Lalit’s film, Natak Jari Hai, was released in 2005
and has been very well received. Jagan Shah has completed his documentation and
is contemplating using it as the basis of a screenplay for a film on IPTA.
In
the following interview Jagan Shah and Lalit Vachani discuss a range of
fascinating issues to do with the documentation, portrayal and
self-representation of political theatre in India.
Jagan Shah:
Lalit, I’d like to start by asking how you got interested in making a film on
JANAM. Also, how important did Safdar Hashmi become to the film?
Lalit Vachani:
I’m going to rewind a bit. The original proposal I had written was not really
just about JANAM. The film on JANAM was going to be a small part of a larger
film. I was going to be doing a fair amount of archival research on IPTA and
the live component of the film was going to be on JANAM. To cut a long story
short, India Foundation for the Arts really felt that I had two films here. And
I think they felt that I wouldn’t be able to do justice to either. Initially I
was naturally a little resistant but as I got into the process of making the film
on IPTA, I realized that it didn’t really work. It would be very difficult to
make that film and I would probably
still have been working on it today. Doing archival work on IPTA, the way you
are, would have exhausted all my energy and resources.
So eventually we
decided to focus on JANAM and this film came out. So I’ll address Safdar later.

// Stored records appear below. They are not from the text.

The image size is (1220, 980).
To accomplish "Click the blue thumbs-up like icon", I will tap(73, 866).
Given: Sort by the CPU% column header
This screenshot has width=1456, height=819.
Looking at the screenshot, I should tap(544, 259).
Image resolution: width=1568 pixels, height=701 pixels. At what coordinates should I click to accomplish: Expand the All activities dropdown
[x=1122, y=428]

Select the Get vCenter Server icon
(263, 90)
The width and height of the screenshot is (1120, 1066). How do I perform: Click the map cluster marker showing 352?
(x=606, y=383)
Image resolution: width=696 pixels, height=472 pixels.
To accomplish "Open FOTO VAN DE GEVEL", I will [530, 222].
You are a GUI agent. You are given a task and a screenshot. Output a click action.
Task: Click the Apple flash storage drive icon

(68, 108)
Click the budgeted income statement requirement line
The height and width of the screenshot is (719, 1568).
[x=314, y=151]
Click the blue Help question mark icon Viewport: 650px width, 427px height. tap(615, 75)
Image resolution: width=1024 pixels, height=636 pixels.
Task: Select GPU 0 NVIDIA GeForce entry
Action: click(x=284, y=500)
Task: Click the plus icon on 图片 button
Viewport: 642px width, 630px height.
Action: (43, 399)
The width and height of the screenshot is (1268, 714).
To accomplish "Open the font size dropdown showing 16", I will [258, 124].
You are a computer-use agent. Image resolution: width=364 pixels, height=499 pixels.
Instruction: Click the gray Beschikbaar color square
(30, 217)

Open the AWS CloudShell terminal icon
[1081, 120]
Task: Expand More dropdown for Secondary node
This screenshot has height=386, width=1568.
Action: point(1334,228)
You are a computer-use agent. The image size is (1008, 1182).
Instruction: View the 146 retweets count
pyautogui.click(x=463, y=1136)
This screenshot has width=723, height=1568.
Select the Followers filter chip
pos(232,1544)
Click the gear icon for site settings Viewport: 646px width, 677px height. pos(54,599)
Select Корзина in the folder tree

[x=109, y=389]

But talking about your archival project,
I’d like to ask—what are the nodal centres of your research?
When I spoke to Mala
Hashmi [of JANAM] about the idea of researching IPTA, she said, “If you are
doing something on IPTA, there is a chance that you’ll get lost. Because, which
chapter do you pick up? Do you just look at the heydays of movement in the 40s
and early 50s?” So was this a problem at all? What are the kinds of decisions
you had to make?
Jagan:
Well I think the two nodal centres were today and 1943. Certainly a lot of
effort was to try and recreate the 1943-49 period. (The last successful IPTA
conference was held in 1949.) And then the present is a very important nodal
point because there is a need to understand in the contemporary period what the
mechanisms of a political theatre are. Does it take the form of a movement? Is
it most effective in the form of a movement? Or should the strategy be to
create a multitude of minor, singular initiatives? And are the two in
opposition at all?
I
found in the study of the archive, that the IPTA story had been
institutionalized through some key texts, mainly three books by Sudhi Pradhan
[three volumes of The Marxist Cultural Movement in India]. But I found that
that was a very limited source, because Sudhi Pradhan gives you a single
snapshot of the IPTA movement seen from the perspective of one who had assumed
a very radical stance within the debate
at that time and who was an extreme believer in the operative use of theatre
for propaganda. The movement was made out to be a lot more revolutionary than
it perhaps actually was. Whereas oral history archives like the one in the
Nehru Museum, especially,
I
think, the interview with Govind Vidyarthi, reveal that there was a very ad hoc
nature to the so called movement. It was a lot about the Communist Party
recruiting people on a daily basis almost. He mentions many cases of a radio
play having to be done in the evening. So he calls up people to come and
perform that radio play. So there was this whole network of local sympathisers
and workers who were not all card carrying party members but who could be
recruited for doing, quote-unquote, revolutionary messages. So that gave a
totally different light to the material. It made the IPTA movement potentially
a much more alive sort of movement. Shifting to the present, one finds that
that sort of conflict between the party and the artist is still alive and still
needs to be resolved. It is a big question. Does people’s theatre derive from a
large, organised Sanghatan which creates people’s theatre across the country or
is people’s theatre actually the obverse of that—a nonorganised, completely disseminated
representation of the kind of consciousness which manifests itself in many
different conflicts? Those to me are the two nodal points and that is where the
conflict plays itself out.
Lalit:
I was reading up on the IPTA at the time I was applying to IFA; my reading was
really based on a little bit of Sudhi Pradhan and a lot of secondary sources.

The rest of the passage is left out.